Robin Strongin

Pundits and political scientists will be analyzing the 2012 elections for some time to come.  On the health care front, though, I think it’s not too early to say that President Obama’s re-election could be termed the Great Reconciling.  As a nation, we seem to have come to terms with the immediate future of health policymaking and this, in turn, opens the door to give greater attention to a number of large issues that warrant national attention.

This is a far different political landscape than the 2010 elections when Republicans made major gains in Congress, largely propelled by fiery opposition to “Obamacare.”  A number of new lawmakers elected that year owed their success, in no small measure, to their promises to repeal a health reform law that had bottomed out in popularity polls.

Compare that to what we’ve seen this month.  The President’s re-election.  One of the symbols of Obamacare opposition, Massachusetts Senator Scott Brown, being unseated by a fervent advocate of the law, Elizabeth Warren.  A Kaiser Family Foundation poll showing support for Affordable Care Act repeal at its lowest level yet, just 33 percent.  Even House Speaker John Boehner said, post-election, that the Affordable Care Act should be regarded as “the law of the land,” although he later issued a written statement saying he still supported repeal.
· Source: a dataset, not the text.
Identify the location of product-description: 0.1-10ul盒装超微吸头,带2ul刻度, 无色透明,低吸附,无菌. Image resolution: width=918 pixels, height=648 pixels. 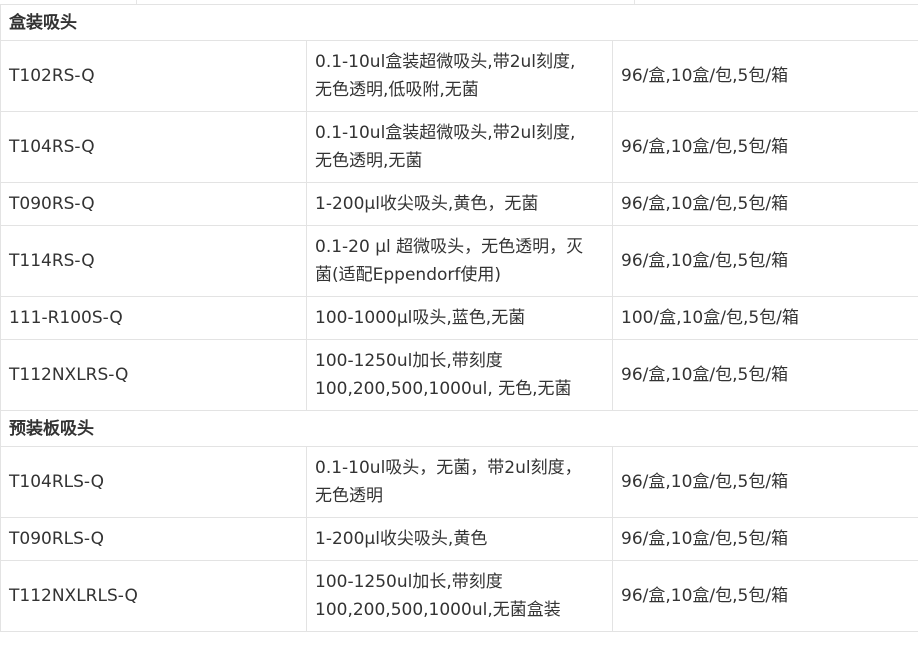
(460, 76).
This change in atmosphere means a great deal in terms of how energy is going to be expended in Washington.  Instead of fighting tooth-and-nail over what’s been done, lawmakers and policy advocates can accept the fact that the ACA is going to be implemented (although there will still be debates over various matters such as the construction of state insurance exchanges and medical device taxes, among others), and focus their efforts on health issues that have been given relatively short shrift in the political world.

For example:

  • How do we enable health policy to catch up to what the private sector is already doing in health information technology and mobile communications to improve health care?
  • How do we move beyond well-meaning intentions to game-changing actions on wellness and disease preventions to slow the escalation in chronic illness that threatens to overwhelm our health care system?
  • How can we best utilize the various non-physician human resources in the health care sphere to better serve the rapidly growing patient population caused by Medicaid expansion and the soon-to-be-operating insurance exchanges?
  • What is the answer to addressing the health disparities – be they gender-based, ethnic or socioeconomic – that will likely still exist even with the implementation of health reform?

I could go on with a list of health care challenges far longer than any reasonable blog post should extend.  The point is, we will be better off as a society if we can now focus on these extraordinarily important issues instead of fighting yesterday’s battles.  Let the Great Reconciling begin.